Re: [PATCH v9 1/4] PCI: Add new PCIe Fabric End Node flag, PCI_DEV_FLAGS_NO_RELAXED_ORDERING
From: Casey Leedom
Date: Tue Aug 08 2017 - 21:40:12 EST
| From: Bjorn Helgaas <helgaas@xxxxxxxxxx>
| Sent: Tuesday, August 8, 2017 4:22 PM
|
| This needs to include a link to the Intel spec
| (https://software.intel.com/sites/default/files/managed/9e/bc/64-ia-32-architectures-optimization-manual.pdf,
| sec 3.9.1).
In the commit message or as a comment? Regardless, I agree. It's always
nice to be able to go back and see what the official documentation says.
However, that said, links on the internet are ... fragile as time goes by,
so we might want to simply quote section 3.9.1 in the commit message since
it's relatively short:
3.9.1 Optimizing PCIe Performance for Accesses Toward Coherent Memory
and Toward MMIO Regions (P2P)
In order to maximize performance for PCIe devices in the processors
listed in Table 3-6 below, the soft- ware should determine whether the
accesses are toward coherent memory (system memory) or toward MMIO
regions (P2P access to other devices). If the access is toward MMIO
region, then software can command HW to set the RO bit in the TLP
header, as this would allow hardware to achieve maximum throughput for
these types of accesses. For accesses toward coherent memory, software
can command HW to clear the RO bit in the TLP header (no RO), as this
would allow hardware to achieve maximum throughput for these types of
accesses.
Table 3-6. Intel Processor CPU RP Device IDs for Processors Optimizing
PCIe Performance
Processor CPU RP Device IDs
Intel Xeon processors based on 6F01H-6F0EH
Broadwell microarchitecture
Intel Xeon processors based on 2F01H-2F0EH
Haswell microarchitecture
| It should also include a pointer to the AMD erratum, if available, or
| at least some reference to how we know it doesn't obey the rules.
Getting an ACK from AMD seems like a forlorn cause at this point. My
contact was Bob Shaw <Bob.Shaw@xxxxxxx> and he stopped responding to me
messages almost a year ago saying that all of AMD's energies were being
redirected towards upcoming x86 products (likely Ryzen as we now know). As
far as I can tell AMD has walked away from their A1100 (AKA "Seattle") ARM
SoC.
On the specific issue, I can certainly write up somthing even more
extensive than I wrote up for the comment in drivers/pci/quirks.c. Please
review the comment I wrote up and tell me if you'd like something even more
detailed -- I'm usually acused of writing comments which are too long, so
this would be a new one on me ... :-)
| Ashok, thanks for chiming in.

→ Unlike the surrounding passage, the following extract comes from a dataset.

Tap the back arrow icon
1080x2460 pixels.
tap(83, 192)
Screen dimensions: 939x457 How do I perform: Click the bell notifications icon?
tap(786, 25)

Now that you have, I have a few more
| questions for you:
I can answer a few of these:
| - Is the above doc the one you mentioned as being now public?
Yes. Ashok worked with me to the extent he was allowed prior to the
publishing of the public technocal note, but he couldn't say much. (Believe
it or not, it is possible to say less than the quoted section above.) When
the note was published, Patrick Cramer sent me the note about it and pointed
me at section 3.9.1.
| - Is this considered a hardware erratum?
I certainly consider it a Hardware Bug. And I'm really hoping that Ashok
will be able to find a "Chicken Bit" which allows the broken feature to be
turned off. Remember, the Relaxed Ordering Attribute on a Transaction Layer
Packet is simply a HINT. It is perfectly reasonable for a compliant
implementation to simply ignore the Relaxed Ordering Attribute on an
incoming TLP Request. The sole responsibility of a compliant implementation
is to return the exact same Relaxed Ordering and No Snoop Attributes in any
TLP Response (The rules for ID-Based Ordering Attribute are more complex.)
Earlier Intel Root Complexes did exactly this: they ignored the Relaxed
Ordering Attribute and there was no performance difference for
using/not-using it. It's pretty obvious that an attempt was made to
implement optimizations surounding the use of Relaxed Ordering and they
didn't work.
| - If so, is there a pointer to that as well?
Intel is historically tight-lipped about admiting any bugs/errata in their
products. I'm guessing that the above quoted Section 3.9.1 is likely to be
all we ever get. The language above regarding TLPs targetting Coherent
Shared Memory are basically as much of an admission that they got it wrong
as we're going to get. But heck, maybe we'll get lucky ... Especially with
regard to the hoped for "Chicken Bit" ...
| - If this is not considered an erratum, can you provide any guidance
| about how an OS should determine when it should use RO?
Software? We don't need no stinking software!
Sorry, I couldn't resist.
| Relying on a list of device IDs in an optimization manual is OK for an
| erratum, but if it's *not* an erratum, it seems like a hole in the specs
| because as far as I know there's no generic way for the OS to discover
| whether to use RO.
Well, here's to hoping that Ashok and/or Patrick are able to offer more
detailed information ...
Casey